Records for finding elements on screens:
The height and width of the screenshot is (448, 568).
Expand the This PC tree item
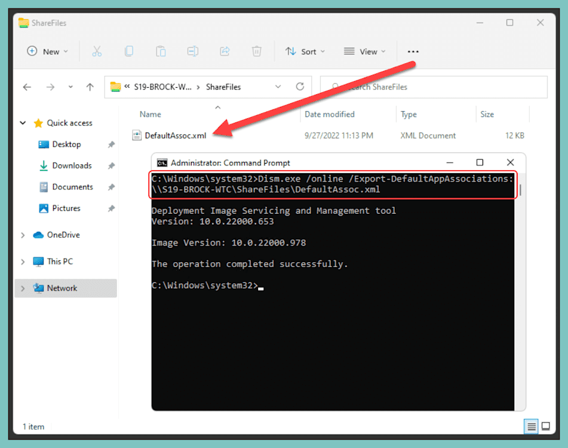click(x=22, y=261)
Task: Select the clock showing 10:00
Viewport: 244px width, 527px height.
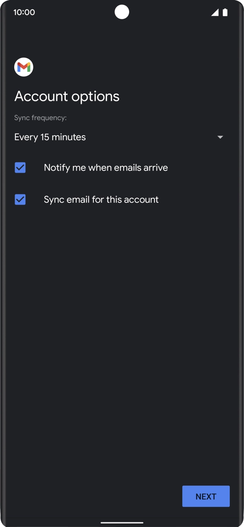Action: 25,12
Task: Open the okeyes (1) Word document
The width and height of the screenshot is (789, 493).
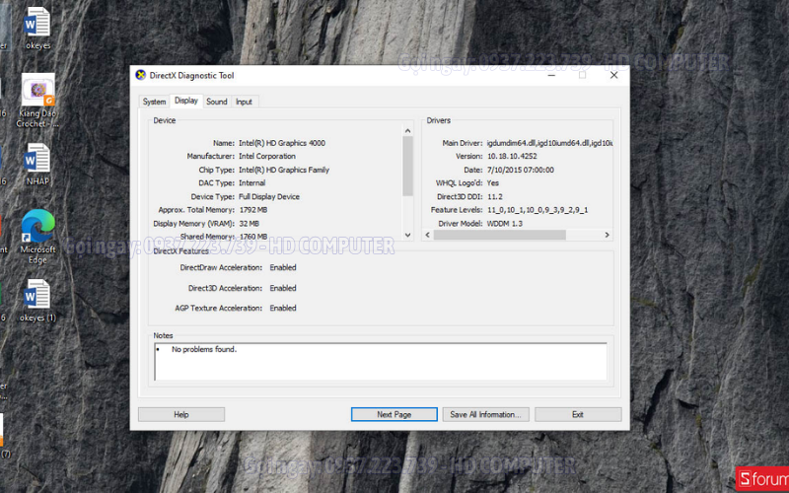Action: [x=37, y=296]
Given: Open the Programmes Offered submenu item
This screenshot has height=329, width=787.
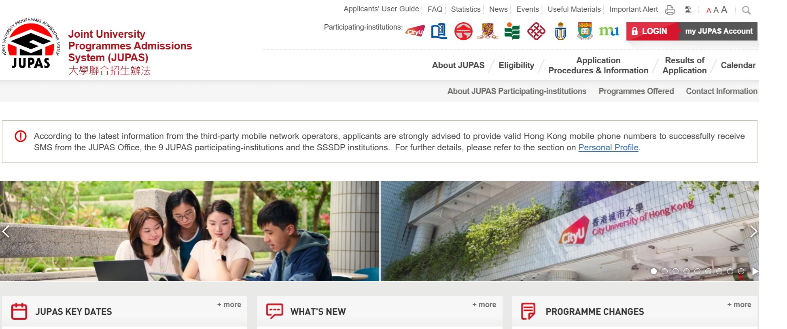Looking at the screenshot, I should tap(636, 91).
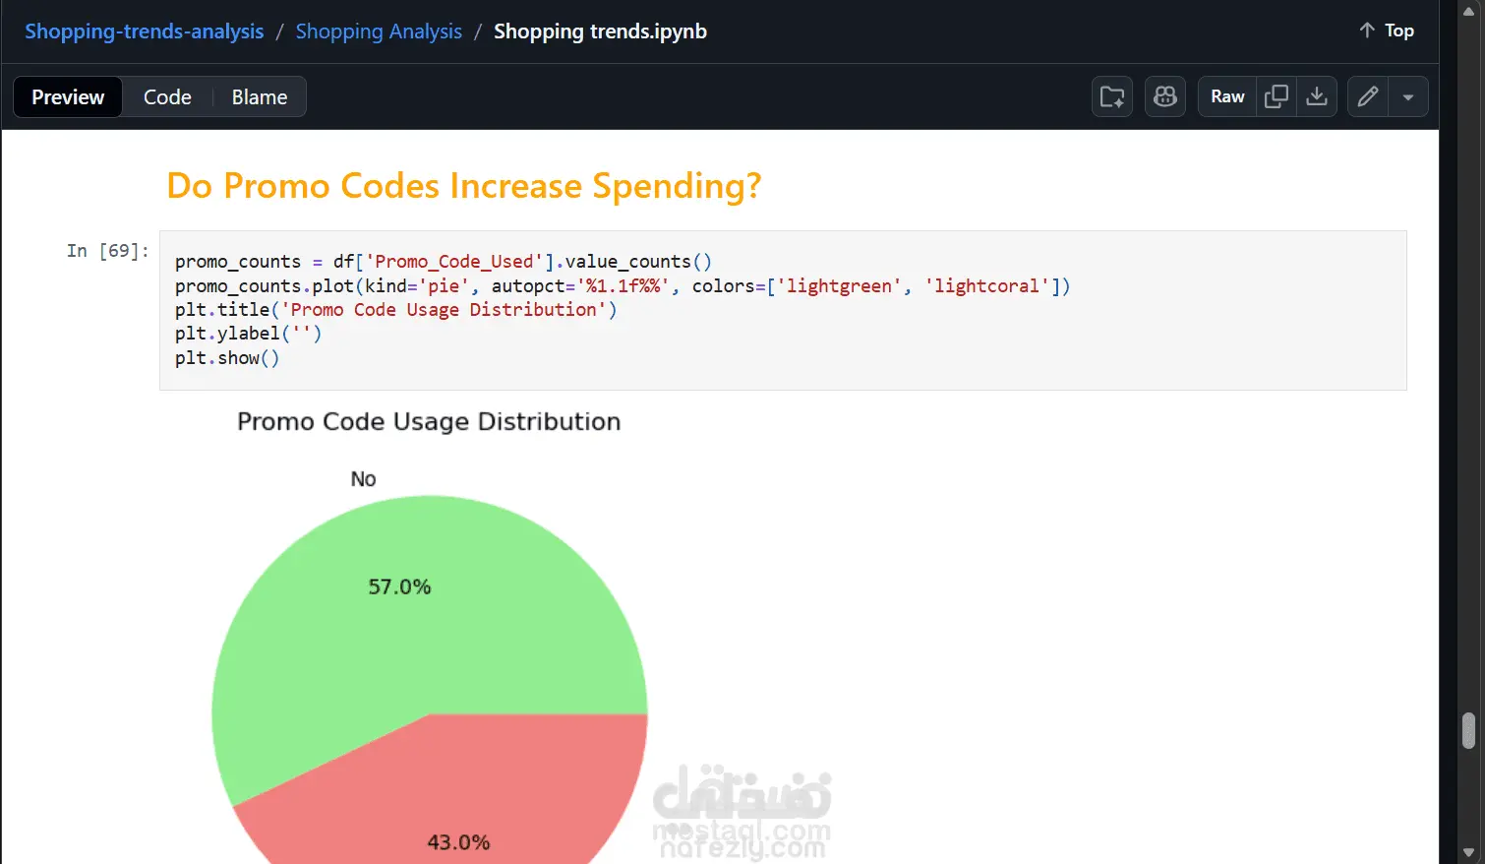This screenshot has width=1485, height=864.
Task: Open the Copilot chat icon
Action: [1165, 96]
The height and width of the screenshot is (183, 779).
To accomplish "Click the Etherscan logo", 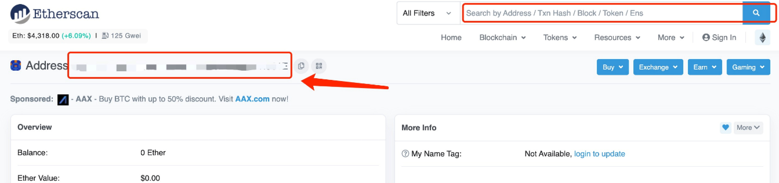I will click(54, 14).
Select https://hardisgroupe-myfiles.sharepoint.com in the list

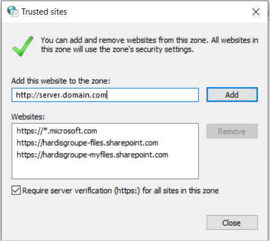coord(92,155)
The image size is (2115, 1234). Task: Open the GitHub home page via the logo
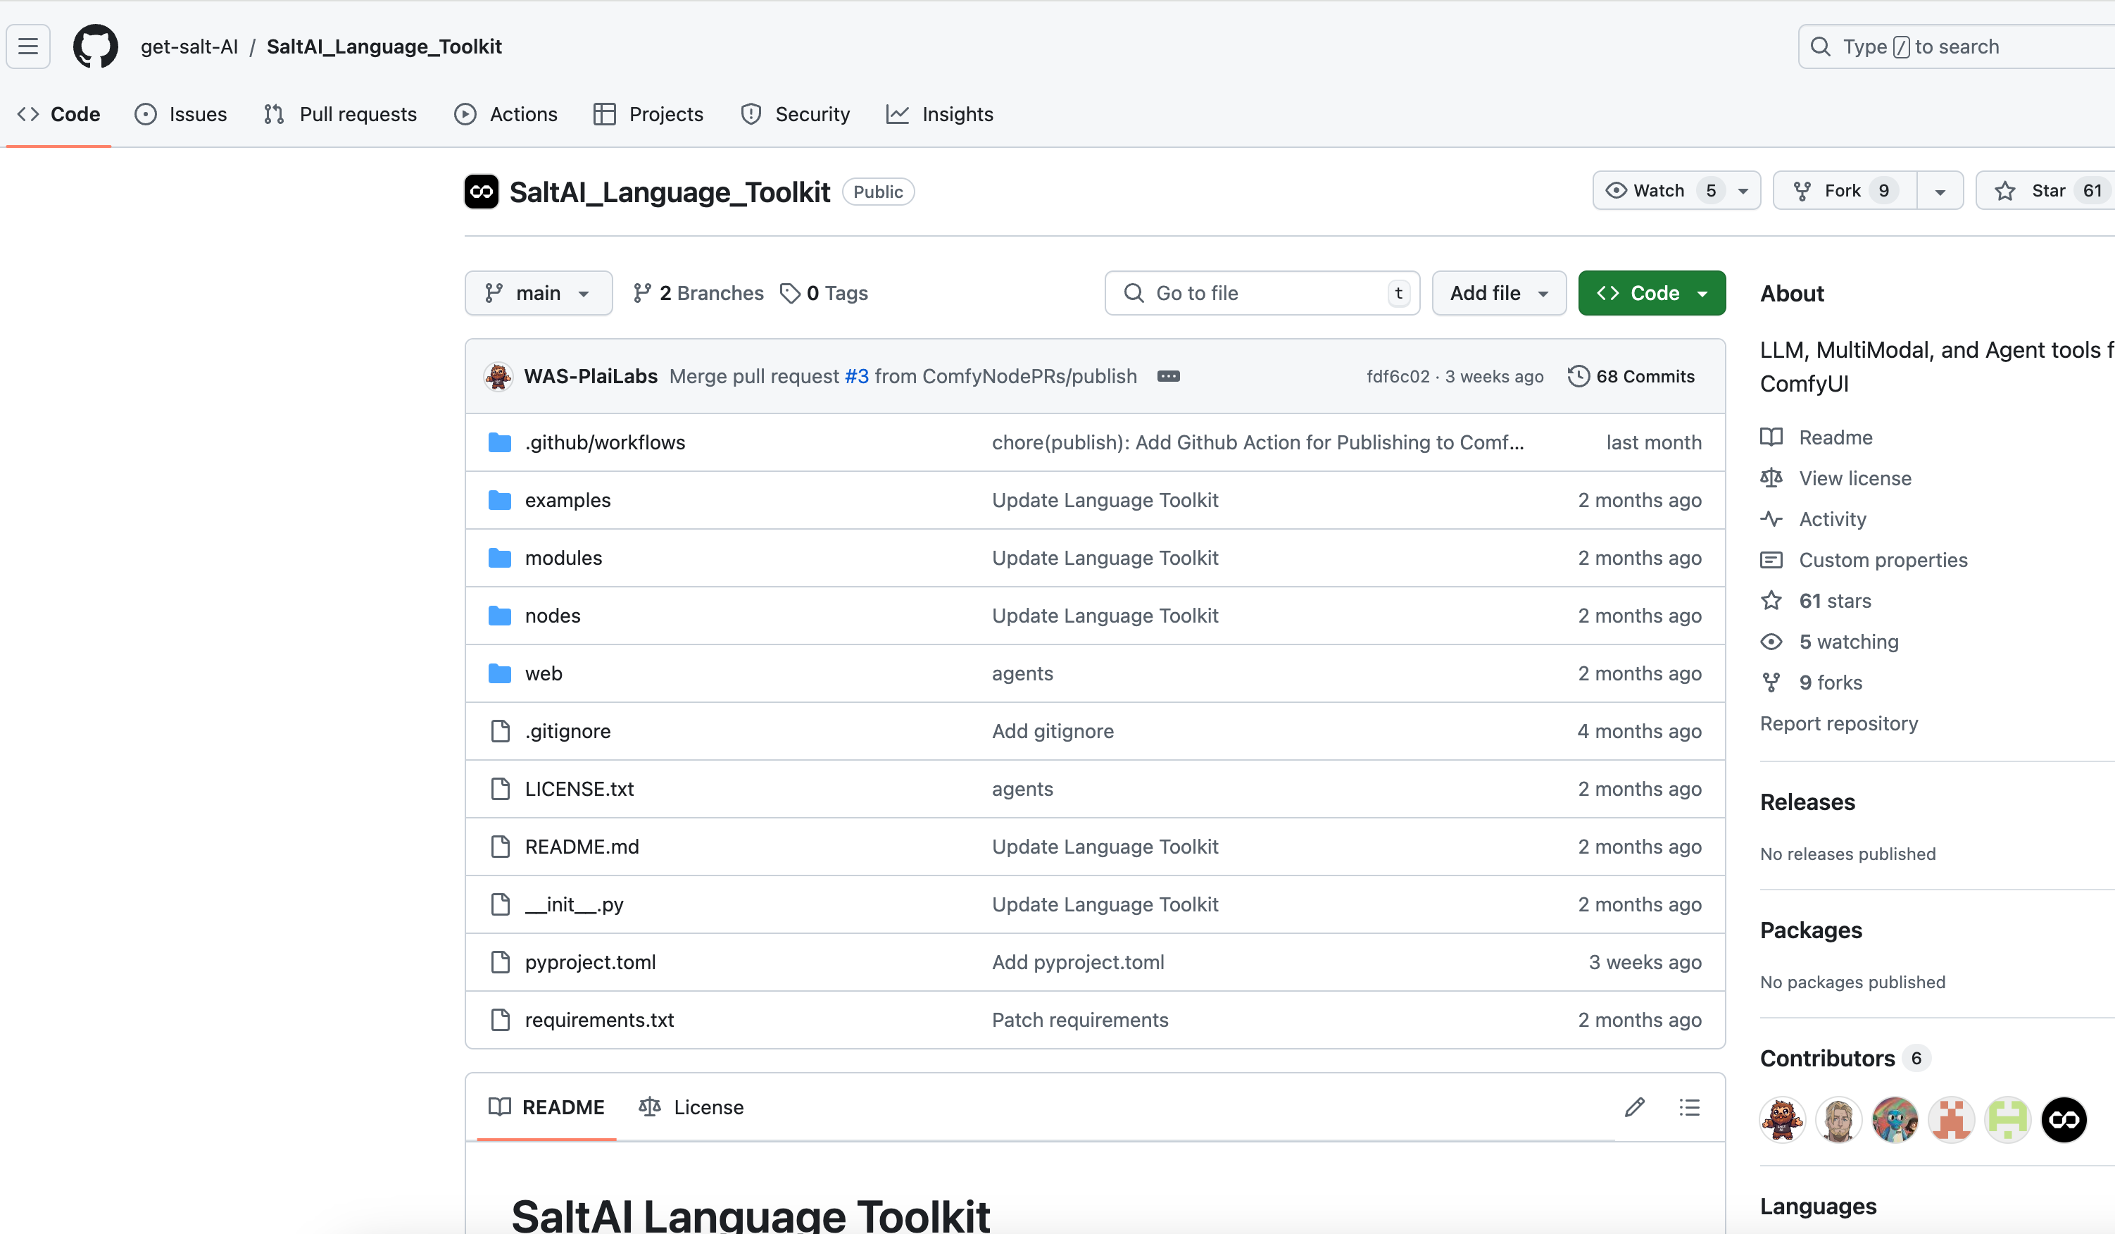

Direction:
Rewrite the records starting with the line that contains "Select https://hardisgroupe-myfiles.sharepoint.com in" and going on through the end of the records, requests included, but with every coordinate in the answers multiplied by 2.5 and rounded to a whole number, halves rounded up. Leave the pictures out.

Task output:
Select https://hardisgroupe-myfiles.sharepoint.com in the list

coord(230,388)
The image size is (2115, 1234). Task: Open the GitHub home page via the logo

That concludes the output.